The extent of the protests was revealed by independent websites internetting pictures of that violence around the world, forcing news networks to cover it, which they had not been doing. This brought home to me the potential the internet had for getting out important information unfiltered by the interests of mass-owned, politically controlled and establishment-motivated and controlled media whatever they may be.
At the same time, I was struck by the lack of news stories about White Plains in the Gannett newspaper. Mayor Joseph Delfino had just been elected. Macy’s had closed, the White Plains Watch was running stories complaining about the state of the downtown, I particularly remember a story The Watch ran with the headline, “Not another Dollar Store.”
1998 was also when the Gannett Chain consolidated 9 different county newspapers into one edition, The Journal News. It appeared that the Journal News to me was publishing one story a week, if that, about White Plains. Local radio newscasts were not too informative and were only listened to during snow days.
I thought to myself: what if I could supplement my reporting with information or news tips given me by local citizens a group of “Citizen Reporters” alerting me or giving me information on what was going on in their neighborhoods or as we found out “being done to their neighborhoods.”
I wanted to see for myself if there were any stories the Journal News was overlooking, whether a local news outlet could be created and attract an audience on the internet. I attended council meetings and work sessions practiced taking notes to see whether I would enjoy getting back into reporting again. I mock-covered the city for most of 1999 and explored how a website could be created. Needless to say, I found plenty of stories Gannet was not covering. I launched White Plans CitizeNetReporter in February 2000.
At that time, I had a much more idealized version of city government than I do now: I used my year of mock coverage to learn how the council operated, the importance of work sessions, what the Planning Board, Zoning Board and what other departments did.
I noticed particularly how little coverage there was of the school district, the largest budget affecting residents. I noticed the secrecy behind the dismissal of the school superintendent in 2001 that was kept quiet by the School Board for six months.
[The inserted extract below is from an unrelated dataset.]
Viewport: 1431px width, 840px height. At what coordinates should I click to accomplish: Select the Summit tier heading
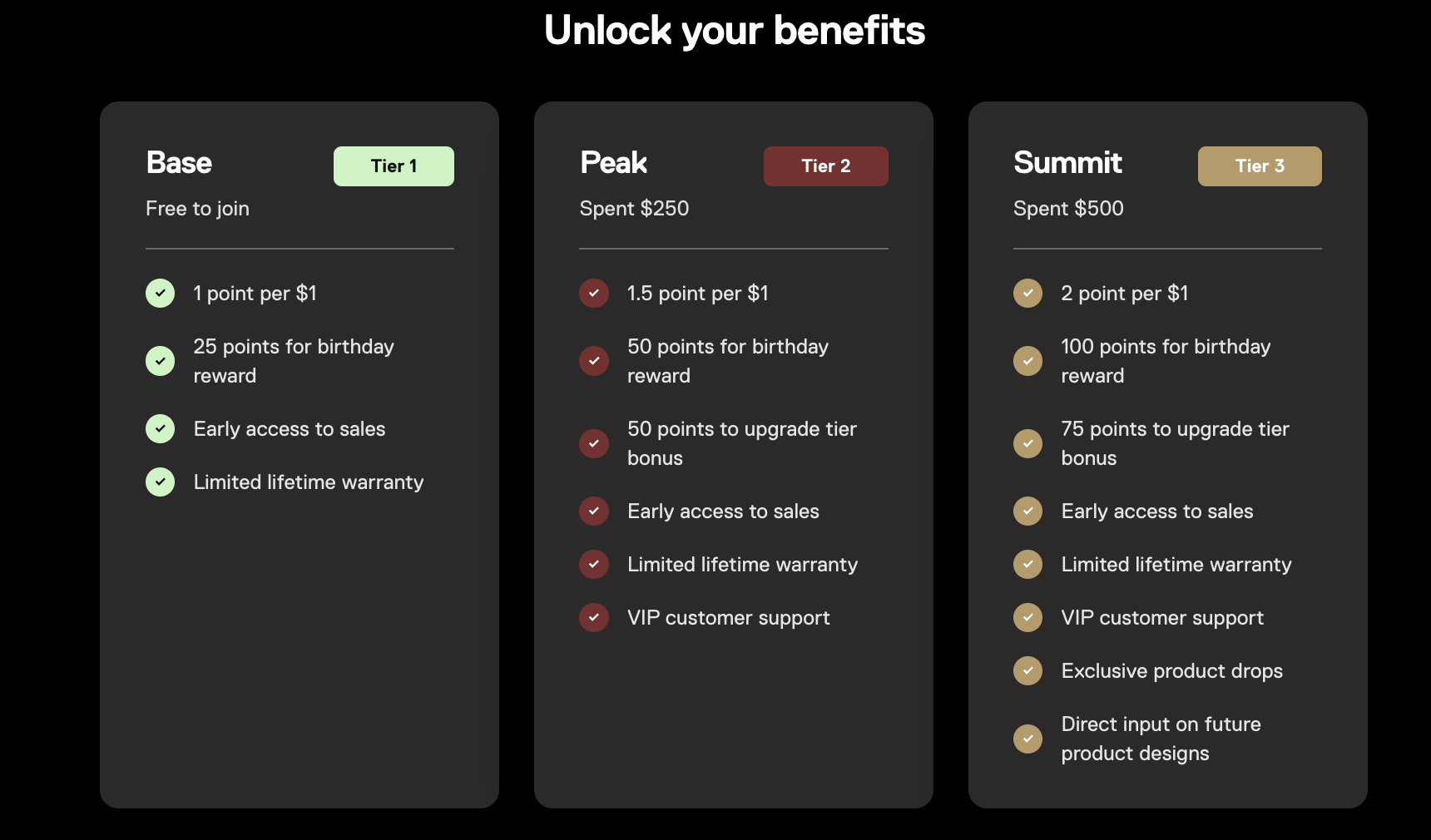pyautogui.click(x=1067, y=163)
That was an eye-opener.
Noticed and covered by WPCNR was the compounding affect of routine 7 and 8% school budget increases in the first 7 years of the CitizeNetReporter, compounded by an alarming increase in tax refunds initiated by members of the business community which effectively began in 2001 and certiorari after certiorari has since been approved by the city Assessment Review Board based on cases made by businesses, condominiums and co-ops, and the last two years, homeowners themselves whose equity has been whittled away by the robber barons of the 21st century.
This tax roll drain really began to hit taxpayers hard in the last three years as the assessment roll has been in free fall -- $5 Million last year and this week, $3.9 Million this year. $9 Million in two years.
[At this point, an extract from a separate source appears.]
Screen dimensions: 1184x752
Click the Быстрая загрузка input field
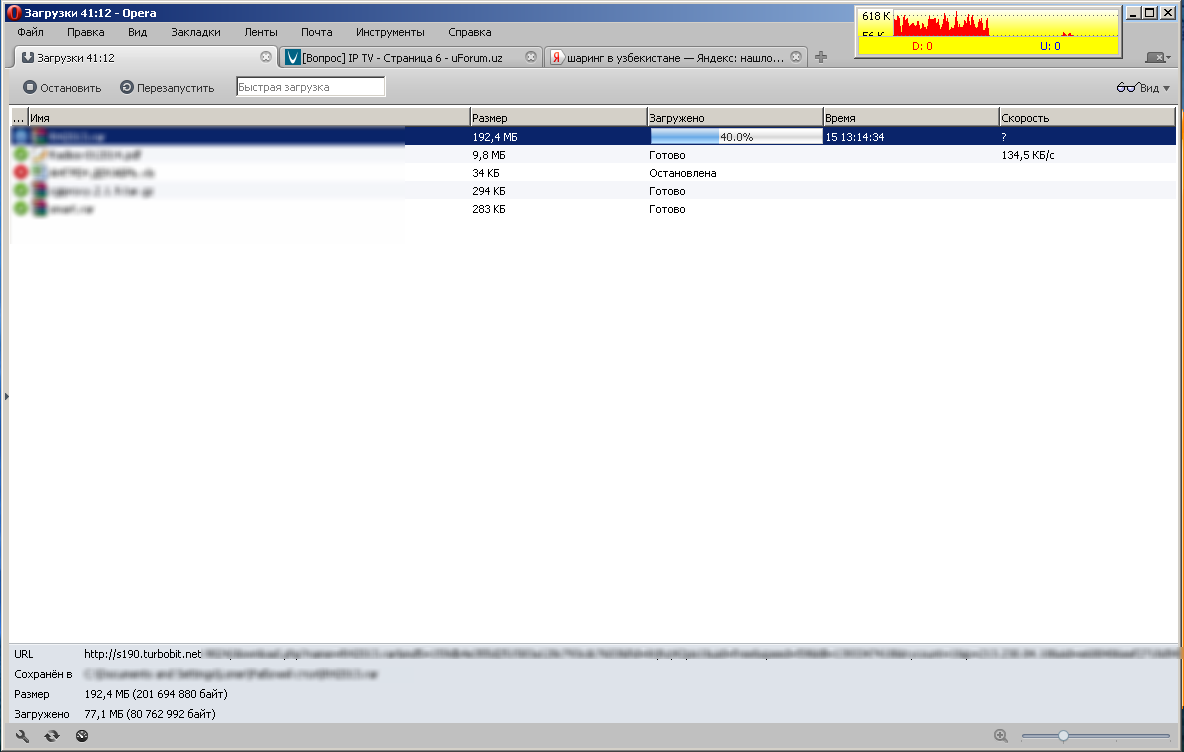[x=310, y=87]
Meanwhile no one has noticed or attempted to do anything about it – like maybe trim spending.
The School District mounted a campaign for a $100 Million construction upgrade to their 9 buildings, which was trimmed down to $69 Million and is now just being completed, after being narrowly passed. They even had a teacher contract dispute last year that wound up being settled for exactly what the teachers wanted all along. Now this week they have added another year on to the contract for another 4% when you include step increases.
The district also came underfire for their achievement gap between minority and white performances, which WPCNR explored in depth, and pointed out how advances in minority academic prowess are reported in total without pointing out that the level of passing grades achieved by most students of color is lower than that of whites. The district always releases aggregate statistics which shows improvement of minority students but does not present a true picture of the quality of the progress.
I found as the site started that there were three versions of every story: what the city government and school district said it was, what people who did not like city government and school plans said it was, and the truth, which is always elusive and somewhere in the middle. It was my first reality check. Because as I often say, “everything’s off the record in White Plains.”
People are reluctant to tell you the truth and stand up in public for the truth. And they would much rather believe what leaders say then accept the truth.